# Project for IoT
![enter image description here ](https://i.ibb.co/TPb5Kqq/IMG-20210119-164759.jpg )
This project implement a communication method publish/subscribe using [**RabbitMQ Broker** ](https://www.rabbitmq.com/ ).
This implement adds functions as, write of the values receipt to a database in order to represent and to send these same values to a remote server for further procedure.
## Architecture
This architecture is divided into 5 big parts :
1) The producer who produce and send the values to the broker.
2) The [**RabbitMQ broker** ](https://www.rabbitmq.com/ ) which stores temporarily the values sent by the producer.
3) The consumer which consumes the stored values from the broker.
4) The database and the monitoring tool, into which the values stored and projected.
5) The remote server where the values sent for further procedure.

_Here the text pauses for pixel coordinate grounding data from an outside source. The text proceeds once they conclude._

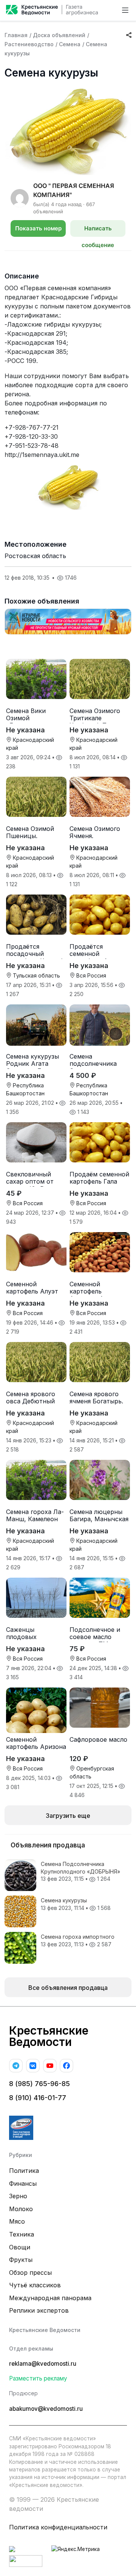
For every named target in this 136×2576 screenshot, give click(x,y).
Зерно (18, 2196)
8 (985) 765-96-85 (39, 2084)
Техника (21, 2234)
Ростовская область (35, 556)
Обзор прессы (30, 2272)
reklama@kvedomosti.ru (42, 2363)
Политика (24, 2170)
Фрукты (20, 2259)
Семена (69, 44)
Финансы (23, 2183)
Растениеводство (29, 44)
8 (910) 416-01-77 (37, 2098)
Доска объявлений (59, 35)
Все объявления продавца (68, 1987)
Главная (16, 35)
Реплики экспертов (39, 2310)
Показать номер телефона (38, 231)
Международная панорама (50, 2298)
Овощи (19, 2247)
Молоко (21, 2209)
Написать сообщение (98, 231)
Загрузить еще (68, 1815)
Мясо (17, 2221)
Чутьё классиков (35, 2285)
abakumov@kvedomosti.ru (46, 2408)
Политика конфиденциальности (58, 2527)
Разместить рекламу (38, 2378)
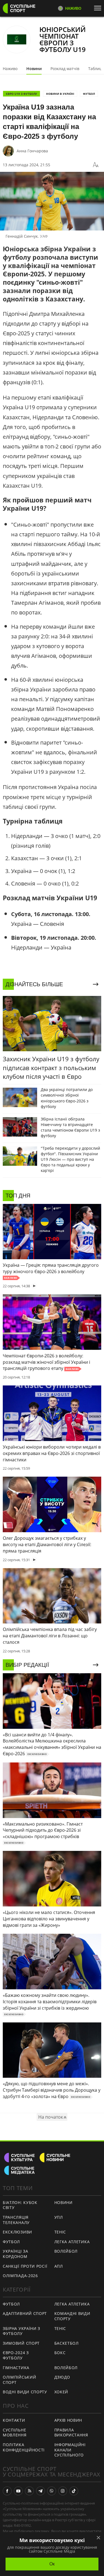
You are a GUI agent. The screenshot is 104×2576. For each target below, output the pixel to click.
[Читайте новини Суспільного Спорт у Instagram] (62, 2490)
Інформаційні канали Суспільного (70, 2450)
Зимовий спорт (21, 2343)
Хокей (61, 2391)
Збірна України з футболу (21, 2331)
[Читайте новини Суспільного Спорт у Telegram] (40, 2490)
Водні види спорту (25, 2391)
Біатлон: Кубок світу (20, 2205)
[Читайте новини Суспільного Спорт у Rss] (29, 2490)
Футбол (89, 94)
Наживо (10, 68)
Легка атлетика (72, 2241)
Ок (52, 2564)
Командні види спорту (72, 2316)
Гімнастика (16, 2367)
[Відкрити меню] (99, 8)
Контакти (14, 2420)
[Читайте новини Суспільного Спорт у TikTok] (73, 2490)
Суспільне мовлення (15, 2432)
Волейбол (66, 2251)
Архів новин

In particular this architecture is the following:
![Architecture ](https://i.ibb.co/GWT976v/My-Archit-Final.png )
## Components
- Arduino Uno
- TMP36Gz temp sensor
- Raspberry Pi 3
- Desktop PC with Docker
# Project Setup
- Download the repository from the website of swarmlab [link ](https://git.swarmlab.io:3000/PurpleRose/RabbitMQ_IoT_Project ). Thus, we have handy 5 folders, one per piece we have to setup.
## Αrduino
Beginning with Arduino, we have to connect it with our computer and the connecting platform Arduino IDE (if not present download and install it) [link ](https://www.arduino.cc/en/software ) in order to insatll the code in the file **readTempValuesFromArduino.ino** of Arduino.
![enter image description here ](https://i.ibb.co/nk8Fwd5/arduinofinal.png )

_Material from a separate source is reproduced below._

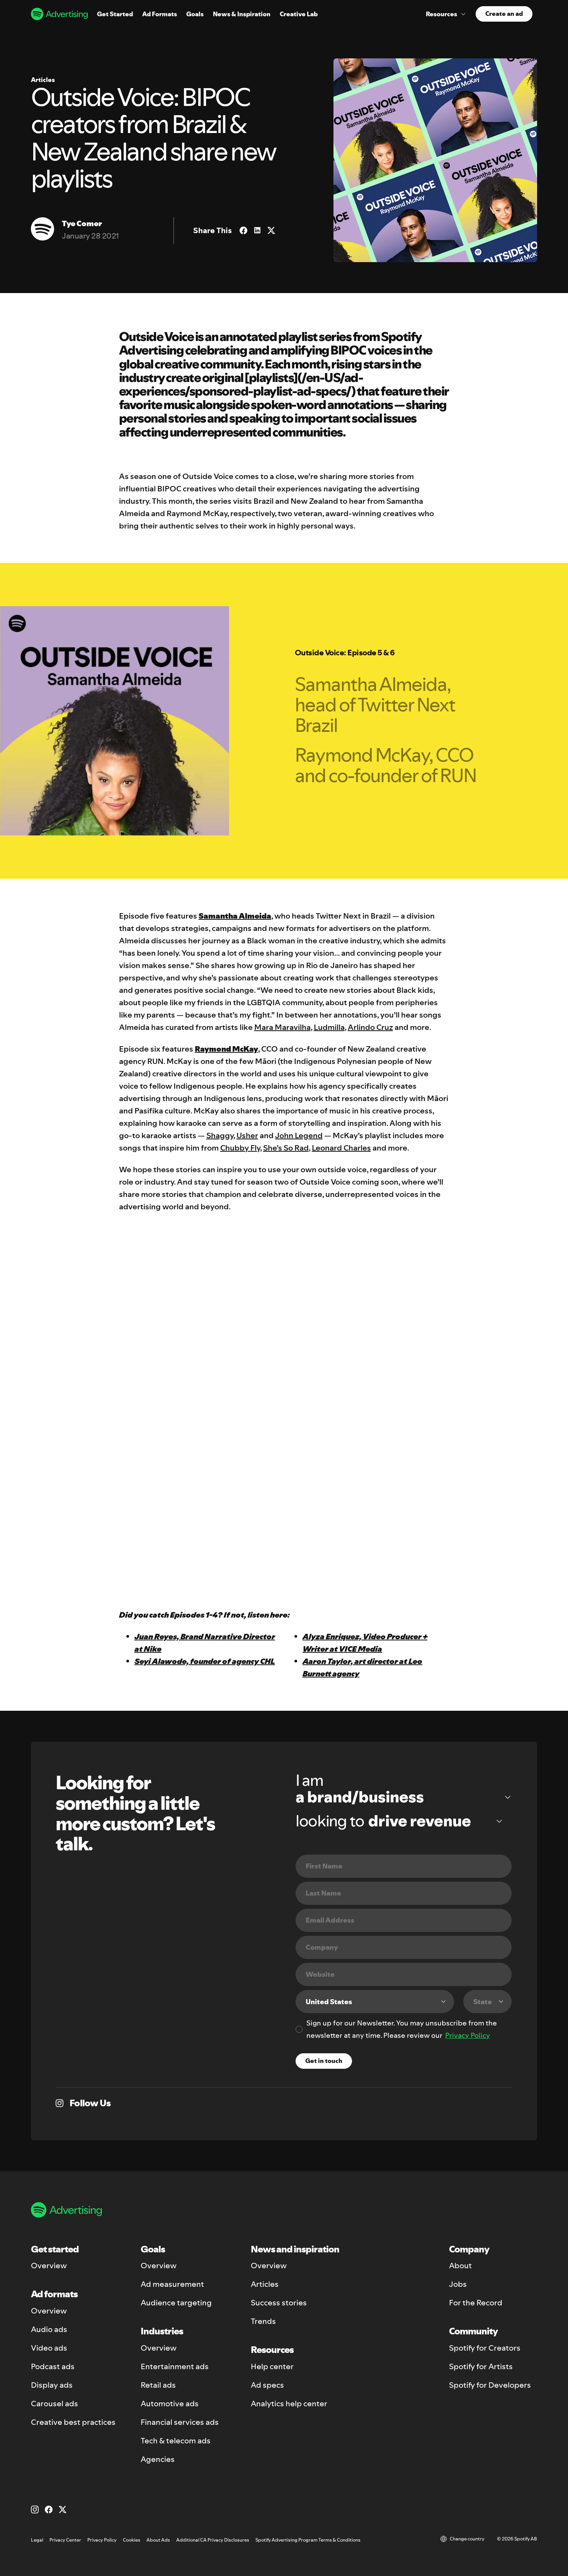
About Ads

Possible issue in the code transfer to Arduino:
[can't open device "/dev/ttyUSB0": Perm. denied (Linux permissions)]
Solution:
Open the terminal of the system and type:
sudo chmod ugo+w /dev/ttyUSB0
> The same command must be run to the raspberry upon we
> connect to Αrduino.
#### Sensor's Connection to Arduino
As shown in the architecture's picture above, the sensor includes three (3) connections ** (Vcc, Gnd, Values).**
We connect the middle connector to the sensor with the analog input **Α0 (as shown in the code)**
for receiving its values, the left connector to the **Current (Vcc)** and the right connector to the **Ground (Gnd)** .
**(1)** Based on the code of Arduino we are able to use the **pin** for the sensor's values from **Α0** in any analog connection and we change the **pin** in the code also.
**(2)** Also, we are able to change the value to the function **delay** in order of the quicker or slower sample receipt.
**(3)** Click the button to **compile** . In the case which no errors occured...
**(4)** Click the button to **upload** to Arduino.
## Raspberry
### Producer
Follow the steps concerning Raspberry here [here ](http://docs.swarmlab.io/SwarmLab-HowTos/labs/IoT/SensorNode2Server.adoc.html ) in order to gain access.
![enter image description here ](https://i.ibb.co/Pm3ggFT/rasfinal.png )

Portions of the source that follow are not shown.